Погасший поезд стукал с отлязгом по рельсам — по падшей лестнице, перенесшей (с бесконечно сужающеюся пользой) идею подъема на плоскость. В высшем смысле он и не двигался — на лестнице этой сонному Иакову никто никогда не встретится. Четыре легких железнодорожных подстаканника подрагивали и поезживали на купейном столике, в кривой белой и набеленной полосе, как четыре пустоносых профиля поэтессы Буратынской. Дерматиновая шторка криво застряла в самом верху окошка, и там, за нею, отлетали от обочин фонарные колоколы, не успевающие даже покачнуться. Я, свернув шею, глядел со второй полки туда. Неразборчивый рельеф неразъемной ночи претендовал осветиться неподвижными звездами (которые все казались полярными, такие высокие, маленькие и синие они были), но безуспешно. Это дело луны, а вся она вылилась уже на столик, заваривая дёготный блеск в подчерненном проводничьей содой казенном чае.
Бедная маленькая русская луна с неравноугольной протертостью посередине — и на опивки тебя не хватило!
Пахло сухостью, тьмою и пылью, чем-то неуточнимо бакалейным — складским и мышиным. Трое соседей лежали спеленутые сырыми простынями, вокруг их голов почти зримо утолщались облачка чужого дыхания. Я думал, снять ли мне с себя на ночь нежно-кремовые турецкие кальсоны со светлым мягко-ворсистым исподом — или оставить. Как-то я спал в одном поезде не снимая кальсон, утром прыганул вниз молодецки и, целясь в ботинки, закачался меж двух верхних полок на локтях, как деревянный медведь с Кузнечного рынка меж своих узких некрашеных костыльков… — и целый день потом себя молодцом не чувствовал. Кальсоны такая стыдная, детская, домашняя вещь… — и трусы-то, в сущности, некая уступка: истинный муж — ебарь-перехватчик, маленький, злой и причесанный — надевает брюки на голое, жесткое, наполненное железною кровью тело, чтобы только книзу молнией вжикнуть — и - предъявиться всеготовно при случае, который всегда может случиться.
Дверное зеркало ожило и заполнилось медленной решетчатой белизной станции.
Поезд множественно блямкнул, дернулся и встал.
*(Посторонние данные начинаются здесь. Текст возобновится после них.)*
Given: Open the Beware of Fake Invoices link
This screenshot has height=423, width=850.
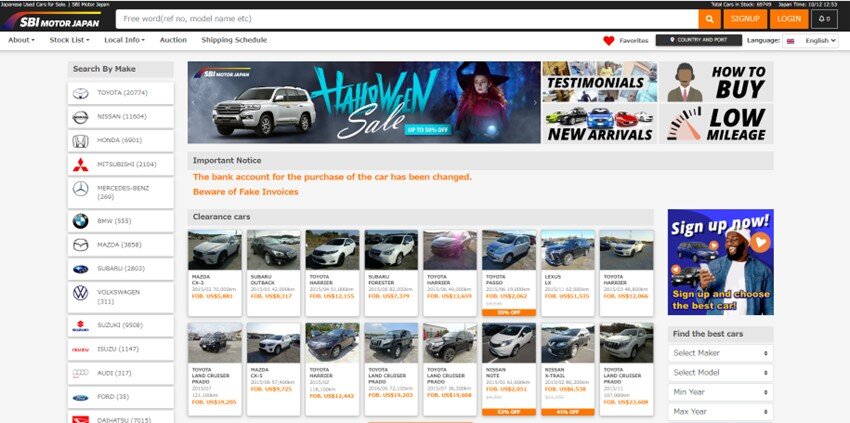Looking at the screenshot, I should click(245, 191).
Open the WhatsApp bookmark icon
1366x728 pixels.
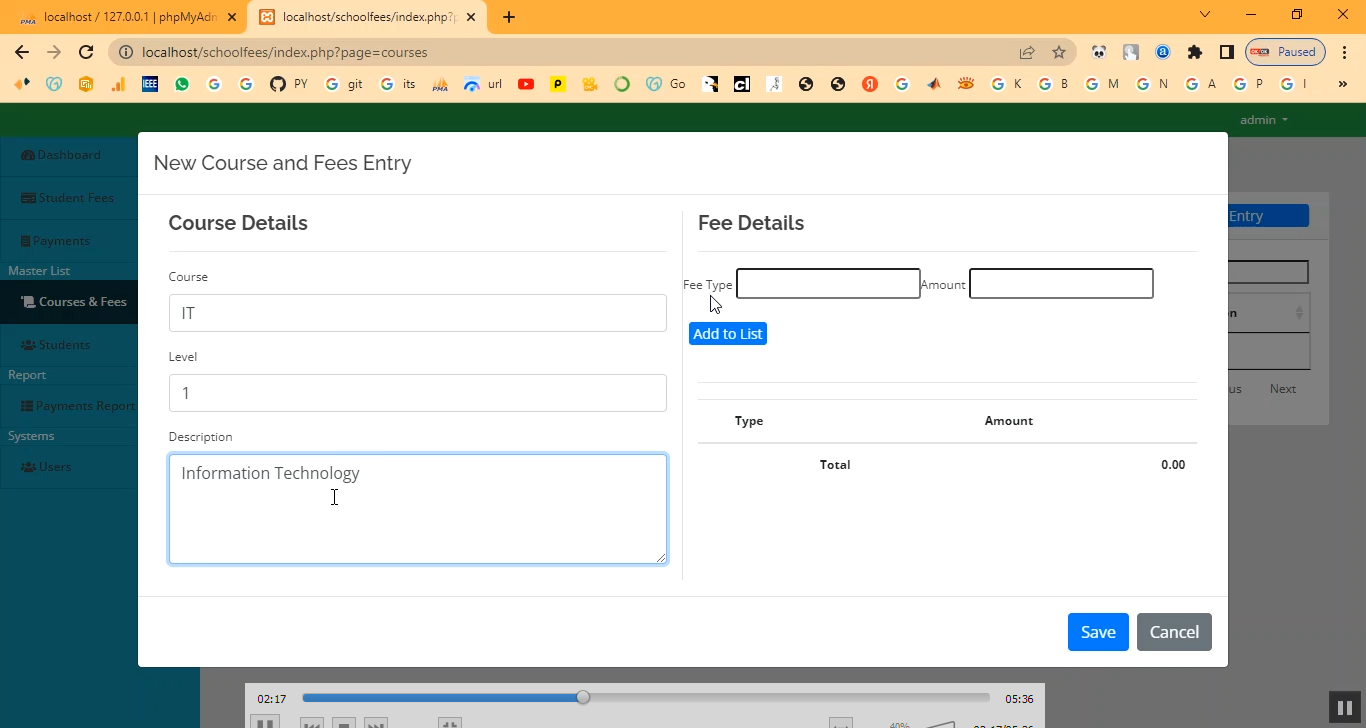click(x=181, y=84)
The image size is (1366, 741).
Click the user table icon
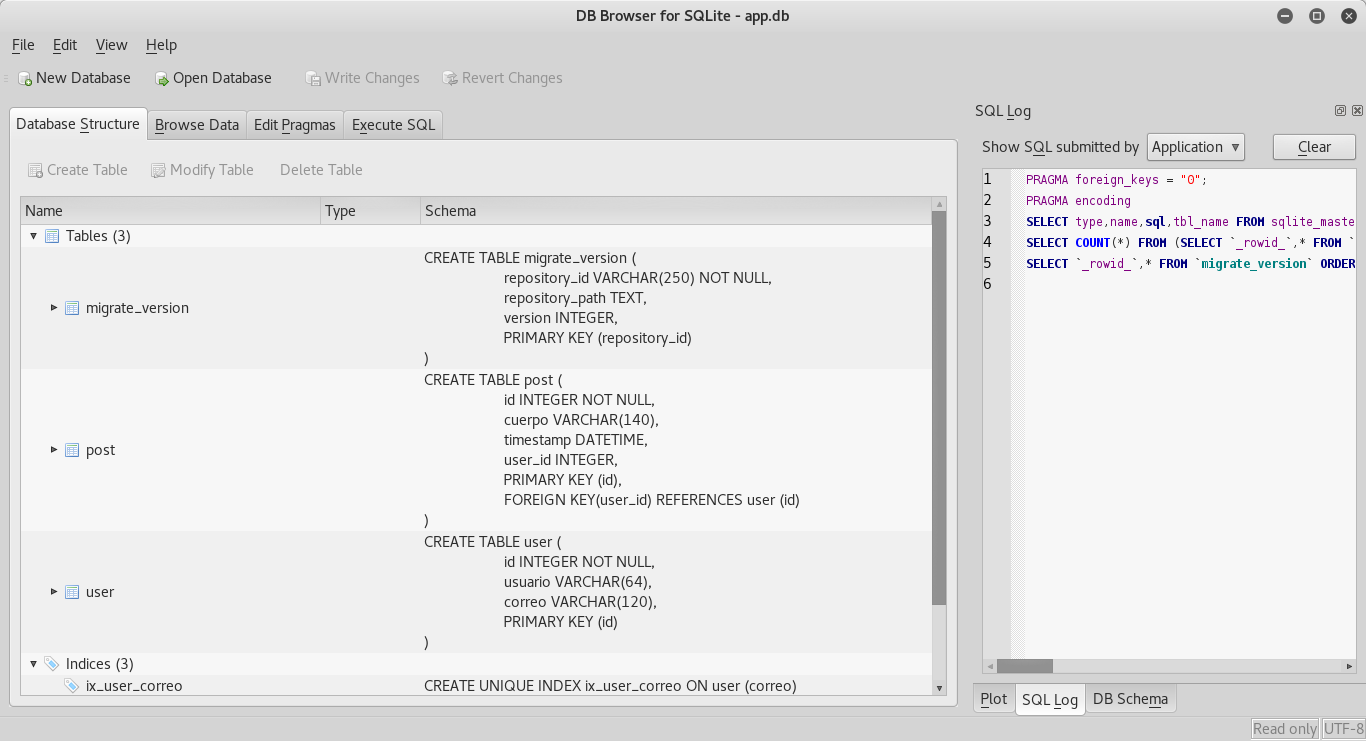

Железнодорожный голос с манной кашей луны в безъязыком колоколе железного рта раскричался какими-то неразборчивыми номерами. Попутчики зашевелились под полосатыми горками одеял, но не проснулись. Как и всякий русский переезд, этот был похож на пространный морг под открытым, но не нами, небом: прозекторский свет, брошенные многоколесные платформы с мертвыми телами земли и труда, низкие строения, маркированные небрежными знаками, неизвестными смертным. Как смертельно бывает холодно в русских поездах! Я ехал однажды в юности со знакомой поэтессой на подмосковную маевку миннезингеров — и так холодно стало, что как сидели и шептались с полночи о высоком, так и обнялись на остальные полночи с ее полым кривокостным тельцем под двумя железнодорожными короткошерстными одеялами: незабываемы тот ужас и отвращение, с какими внезапно я почувствовал — встает. Все мои члены, включая и этот, одервенели, оцепенели — ничто больше не шевельнулось, но ничто и не расслабилось: ни отодвинуться я не мог, ни придвинуться. Мы были как брат и сестра, но никогда я больше не умел без ненависти смотреть на ее виновато-самодовольное лицо со стесанным подбородком, убранным внутрь звонкой шеи. Зато через семь лет я знал уж наверное, как это оно было на подъезде к Туапсе у курсанта и курсистки — у краснощеких близнецов на пути следования к отеческим гарнизонным пенатам — положенных жизнерадостным проводником на одну полку в южном, омертвевшем и затихшем от полуторасуточной духоты поезде. «Ничего, поспите ночку валетом», — сказал проводник, ожесточенно чеша под голубой рубахой. Интересно, можно ли спать валетом без храпа?
Железные железы состава ощутимо напряглись, раздулись и необлегчимо пыхнули. Купе качнулось, свет сбежал с зеркала и ушел вниз напротив, в полуоткрытый рот спящего на спине грузина. По широкой обглаженной лестнице отраженного света, с тончайшим жутким зудением, слышимым в промежутках между колесными толчками, покатился вниз, кувыркаясь, одинокий зимний комар с лицом исхудалого истребителя. Грузин закрыл рот, шевельнул, как щелкунчик, мшистым кадыком — и стало темно и тихо. Поезд поехал.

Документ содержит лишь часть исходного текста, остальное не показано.